Recently, thumbing through my guide to Eastern Europe, I was pleasantly surprised to find lots of messy annotations identifying and evaluating the places that blogmistress Emily and I had chosen to visit – the extent to which we were engaging with the book laid bare. This multi-country guide was the first that I ever bought, for the first trip on which I would be actively involved in planning routes and accommodation. The exotic place names – Moldova, Belarus, Albania (none of these, I’m afraid, were actually on our itinerary) – the sense of locating how all these countries (which then, just at the moment when the EU expanded, felt very unknown to me) fitted together, and venturing into a region behind the Iron Curtain for much of our parents’ lives, and the first part of ours. . . Leafing through the pages, it was like peering into another world. On the road, the thought of losing the book was even worse than losing the diary I was rigorously keeping (this did actually happen). My passport doesn’t bear more than one stamp from that trip thanks to the Schengen Agreement (a brief foray over the Croatian border into Bosnia providing that solitary mark), but my book bears enough contemporary scribbles to take me straight back to the beer hall we targeted because it served steaks, smoke-filled jazz clubs and hostels both fairytale and prison-like.

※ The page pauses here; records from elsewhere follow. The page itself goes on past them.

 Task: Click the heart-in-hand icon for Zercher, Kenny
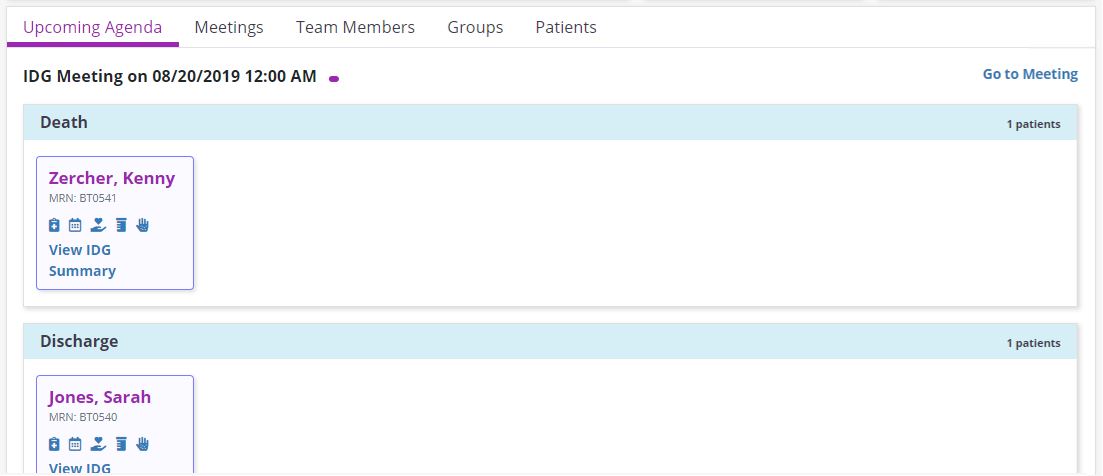(x=98, y=225)
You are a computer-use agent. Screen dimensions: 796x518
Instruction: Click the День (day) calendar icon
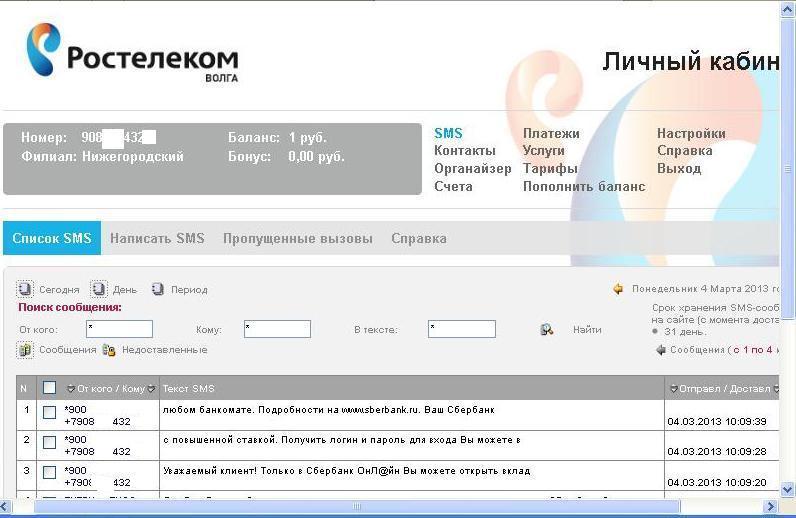tap(99, 289)
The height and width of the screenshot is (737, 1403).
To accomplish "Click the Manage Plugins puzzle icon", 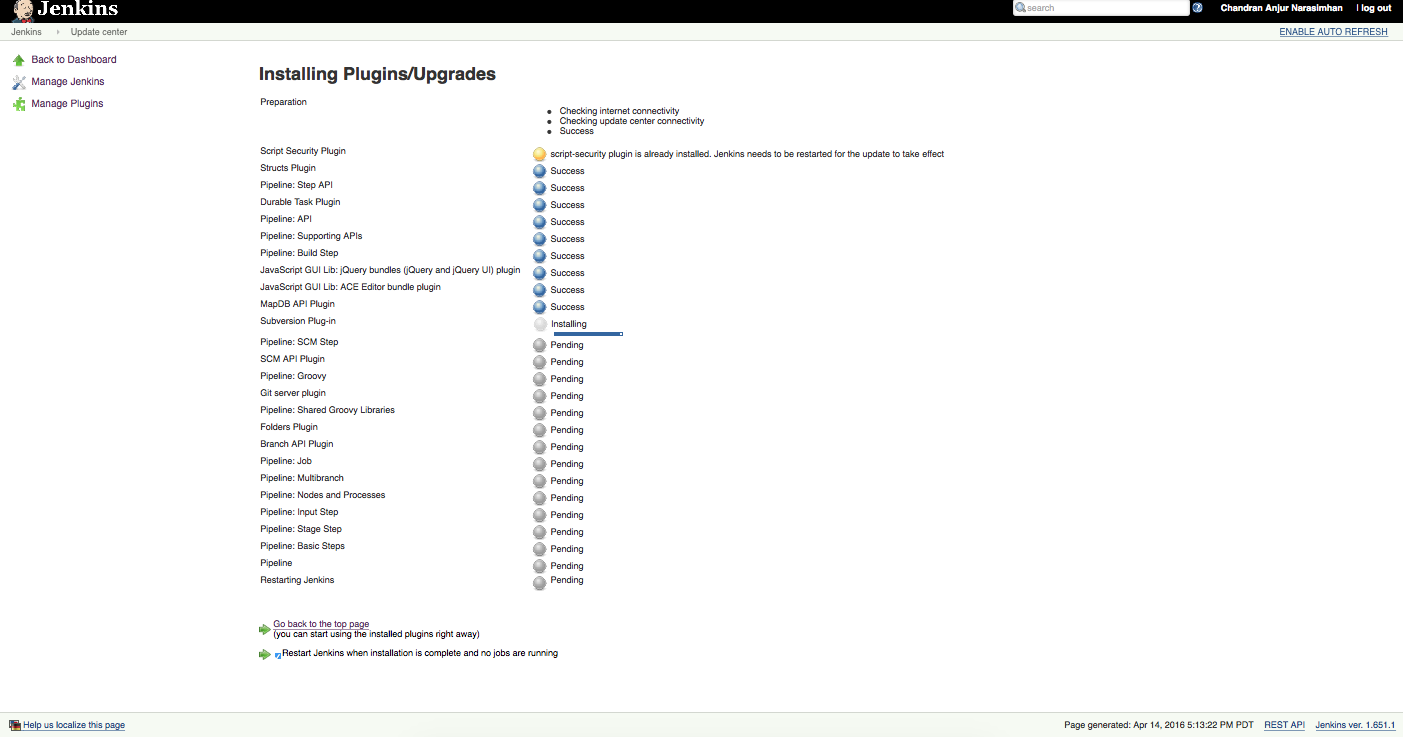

When my next opportunity for a multi-country trip came up the following year, I threw myself into the pleasures of absorbing information on Southeast Asia, a fairly unknown entity to me at that time. Hypochondriac that I am, I spent most of the time reading the ‘Health and Safety’ section wide-eyed, worrying about rabies and making a detailed shopping list of all the medicines and mosquito repellent items I could possibly need. (I spent £75 in Boots and my washbag took up one third of my entire backpack.) Three months into my trip, I found myself alone on the other side of the world – literally, on the east coast of Australia – as my travel companions’ plans diverged from mine. Free to do whatever my dwindling finances would allow, the book provided inspiration at crucial junctures as I took sole control over my plans. Twice in Australia I shipped boxes home, packed with the kilos that were weighing me down but no longer needed on the road. My prized guides wended their long way home and remain intact instant memory-joggers, long after the traveller bags and bracelets I bought have been consigned to the bottom of a drawer.
Eighteen months after this trip, I started at the publishing house where I still work. Stepping behind the wizard’s curtain, seeing the mechanics behind producing a book, it is impossible to be quite so reverential. And yet, when inspiration strikes, when the plane takes off or when I am charting waters unknown, the busman’s holiday syndrome disappears and I am still itching to read about all the places I can go, things I can do, food I must eat. Or indeed, even as I sit at my desk, where I can easily become distracted from the nuts and bolts elements of my job to being transported to a wooden gulet sailing from Turkey’s Mediterranean coast, a night market in Taipei selling weird and wonderful dishes, or toy train ascending hills into India’s northeast Himalayan region. In a practical sense, I have a travel wish list as long as my arm; in my mind, I travel all over the world every day. The wealth of travel inspiration out there online opens this up even further, and so often, I am right there on that cobbled street, up that mountain or on that sandy beach, taking it all in and planning my next move.
Sometimes it seems that with globalisation, the world is getting smaller – and sometimes, with the cost of travel, it feels like it’s actually getting bigger. But when you can be taken on a journey through words – whether instructive guides, inspirational tales or your own memory-jogging scribbles about adventures that you’ve had – anything and anywhere seems possible.